For Nigel Farage and his Brexit party, the town of Hartlepool in the north-east of England offers a rare and tantalising treat: a taste of political power.
The local council became the first in Britain to fall under the party’s control after 10 councillors decided to join the new political group in September.
At next month’s general election, Mr Farage hopes to cement the town’s reputation as a bastion of the anti-EU movement by winning the Hartlepool parliamentary seat from Labour. It is one of only a handful of constituencies where the Brexit party sees a chance of beating the incumbent; its candidate is the party chairman, property millionaire Richard Tice.
“If the people of Hartlepool don’t want Labour, and if the people of Hartlepool want Brexit, then the Brexit party is the only real choice,” said Shane Moore, the leader of the local council. “We are prepared for it — and we are excited at the prospect of finally unseating Labour.”
That the people of Hartlepool want Brexit is beyond doubt.

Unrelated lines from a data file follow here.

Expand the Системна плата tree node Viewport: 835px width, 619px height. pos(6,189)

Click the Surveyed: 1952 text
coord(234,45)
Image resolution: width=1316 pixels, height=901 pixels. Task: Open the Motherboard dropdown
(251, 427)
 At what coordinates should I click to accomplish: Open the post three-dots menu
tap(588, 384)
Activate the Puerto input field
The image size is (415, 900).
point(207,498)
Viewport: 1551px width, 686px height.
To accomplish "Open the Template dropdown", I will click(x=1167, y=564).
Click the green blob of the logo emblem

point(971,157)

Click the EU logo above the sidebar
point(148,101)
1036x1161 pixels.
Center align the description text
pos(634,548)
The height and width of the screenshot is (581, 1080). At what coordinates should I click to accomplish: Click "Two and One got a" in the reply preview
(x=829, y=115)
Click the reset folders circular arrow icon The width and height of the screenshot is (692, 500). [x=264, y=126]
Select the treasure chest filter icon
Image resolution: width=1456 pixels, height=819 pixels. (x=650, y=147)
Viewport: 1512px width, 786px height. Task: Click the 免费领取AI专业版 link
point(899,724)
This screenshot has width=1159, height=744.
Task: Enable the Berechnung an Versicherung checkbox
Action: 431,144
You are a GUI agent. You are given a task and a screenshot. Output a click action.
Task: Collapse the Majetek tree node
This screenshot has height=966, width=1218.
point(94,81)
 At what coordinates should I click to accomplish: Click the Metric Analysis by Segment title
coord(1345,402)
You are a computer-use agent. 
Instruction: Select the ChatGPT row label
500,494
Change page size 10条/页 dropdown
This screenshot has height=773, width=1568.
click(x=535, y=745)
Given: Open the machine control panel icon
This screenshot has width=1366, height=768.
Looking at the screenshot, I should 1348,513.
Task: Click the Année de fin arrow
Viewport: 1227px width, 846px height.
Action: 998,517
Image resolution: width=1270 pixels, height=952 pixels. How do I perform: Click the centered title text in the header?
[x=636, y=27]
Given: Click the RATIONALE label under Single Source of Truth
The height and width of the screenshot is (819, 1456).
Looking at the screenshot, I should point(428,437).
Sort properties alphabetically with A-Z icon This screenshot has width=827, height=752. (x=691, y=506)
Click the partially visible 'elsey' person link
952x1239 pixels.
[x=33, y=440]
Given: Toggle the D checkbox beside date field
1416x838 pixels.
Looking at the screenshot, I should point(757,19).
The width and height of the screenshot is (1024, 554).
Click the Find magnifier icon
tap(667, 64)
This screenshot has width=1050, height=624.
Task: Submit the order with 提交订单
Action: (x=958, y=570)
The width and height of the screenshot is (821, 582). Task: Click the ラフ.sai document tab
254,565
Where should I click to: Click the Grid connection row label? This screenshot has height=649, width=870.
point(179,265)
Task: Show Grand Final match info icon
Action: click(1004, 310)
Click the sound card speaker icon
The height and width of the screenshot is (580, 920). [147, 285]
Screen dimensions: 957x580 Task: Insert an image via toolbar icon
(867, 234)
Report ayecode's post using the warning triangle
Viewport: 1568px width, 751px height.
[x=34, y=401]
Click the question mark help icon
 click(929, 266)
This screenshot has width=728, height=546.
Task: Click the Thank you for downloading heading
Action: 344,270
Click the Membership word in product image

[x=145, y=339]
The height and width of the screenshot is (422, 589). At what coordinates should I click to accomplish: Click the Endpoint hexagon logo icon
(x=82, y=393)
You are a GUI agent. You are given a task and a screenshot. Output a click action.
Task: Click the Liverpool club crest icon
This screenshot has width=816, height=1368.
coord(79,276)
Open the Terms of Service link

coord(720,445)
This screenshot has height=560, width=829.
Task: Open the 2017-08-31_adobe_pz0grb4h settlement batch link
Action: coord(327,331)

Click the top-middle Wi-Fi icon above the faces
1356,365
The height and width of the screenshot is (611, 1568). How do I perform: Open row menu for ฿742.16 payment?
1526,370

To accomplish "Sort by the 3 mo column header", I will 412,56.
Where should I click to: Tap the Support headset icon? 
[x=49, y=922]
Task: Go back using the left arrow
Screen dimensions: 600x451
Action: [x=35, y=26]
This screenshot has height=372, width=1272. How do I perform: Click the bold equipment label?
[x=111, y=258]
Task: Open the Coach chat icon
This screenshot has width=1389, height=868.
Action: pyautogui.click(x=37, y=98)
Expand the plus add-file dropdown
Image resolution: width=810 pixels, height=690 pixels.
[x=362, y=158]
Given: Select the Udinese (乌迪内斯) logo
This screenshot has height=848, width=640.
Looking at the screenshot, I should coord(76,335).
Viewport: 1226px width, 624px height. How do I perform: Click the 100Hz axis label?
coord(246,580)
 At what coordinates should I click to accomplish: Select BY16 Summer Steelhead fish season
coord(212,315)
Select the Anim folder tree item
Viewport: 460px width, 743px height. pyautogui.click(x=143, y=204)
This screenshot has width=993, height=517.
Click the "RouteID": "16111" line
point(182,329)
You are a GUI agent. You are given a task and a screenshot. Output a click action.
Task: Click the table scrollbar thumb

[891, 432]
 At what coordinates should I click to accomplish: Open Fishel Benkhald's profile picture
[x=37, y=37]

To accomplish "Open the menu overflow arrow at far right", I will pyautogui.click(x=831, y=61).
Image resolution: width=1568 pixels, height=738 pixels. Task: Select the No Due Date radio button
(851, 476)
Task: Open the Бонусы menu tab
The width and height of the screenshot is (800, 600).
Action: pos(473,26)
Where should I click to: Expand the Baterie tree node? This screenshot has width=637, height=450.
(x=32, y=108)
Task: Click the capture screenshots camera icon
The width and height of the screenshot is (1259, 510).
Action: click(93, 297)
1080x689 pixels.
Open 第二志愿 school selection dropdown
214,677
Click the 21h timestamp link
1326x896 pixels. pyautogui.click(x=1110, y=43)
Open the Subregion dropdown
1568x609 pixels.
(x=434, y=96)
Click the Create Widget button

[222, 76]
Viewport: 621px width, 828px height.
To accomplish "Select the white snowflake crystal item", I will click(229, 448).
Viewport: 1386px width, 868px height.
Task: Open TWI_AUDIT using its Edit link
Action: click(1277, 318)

In the 2016 referendum, close to 70 per cent of them voted to leave the EU — one of the highest margins of victory for the Brexit camp in the country.
Resentment of Brussels appears to have been nourished by years of economic decline and government neglect, and by widespread perceptions that EU policies on fisheries and state aid played a role in the downfall of local industries. “People are generally fed up with politics, and even more so when they see rules being imposed on them from afar,” said Mr Moore.
Whether Hartlepool is ready to break with Labour, however, is far from clear. The town has been a reliable Labour seat for decades. At the last general election in 2017, Labour’s Mike Hill won 53 per cent of the ballot, beating his Conservative rival by a solid 7,650 votes.
Sitting in his sparse campaign headquarters in the town centre, Mr Hill is convinced that the town has more important things to worry about than Brexit. Asked about recent doorstep conversations with voters, he reeled off a list of grievances that resonate across much of the North-East: “Unemployment, the National Health Service, the state of our schools, public health issues and crime. Most definitely crime.
“Hartlepool feels like it has been forgotten,” Mr Hill added. “It is one of many coastal communities where there has been under-investment in industry and the wider economy. Tory austerity has hit Hartlepool hard. We have seven food banks. We have some of the most deprived wards in the whole country.”
The Brexit party acknowledges the severity of Hartlepool’s problems, but claims to have a ready answer for them. According to Mr Tice’s campaign leaflet, leaving the EU would deliver a “huge Brexit dividend”, allowing for £200bn of investment in “rail, road, free broadband and public services that will bring significant benefits to Hartlepool”.
Whatever the veracity of that claim, there is little doubt that Hartlepool is badly in need of a boost. The town has the worst unemployment in the UK, rates of child poverty and drug abuse are high, and life expectancy for men is in decline. In the town centre, hundreds of houses stand empty, their windows boarded up and their front gardens filled with trash. A short drive away lies another impoverished neighbourhood, where a cluster of streets have been named after elite boarding schools such as Eton and Rugby. In Charterhouse Street, a two-bedroom terraced house sells for as little as £23,000.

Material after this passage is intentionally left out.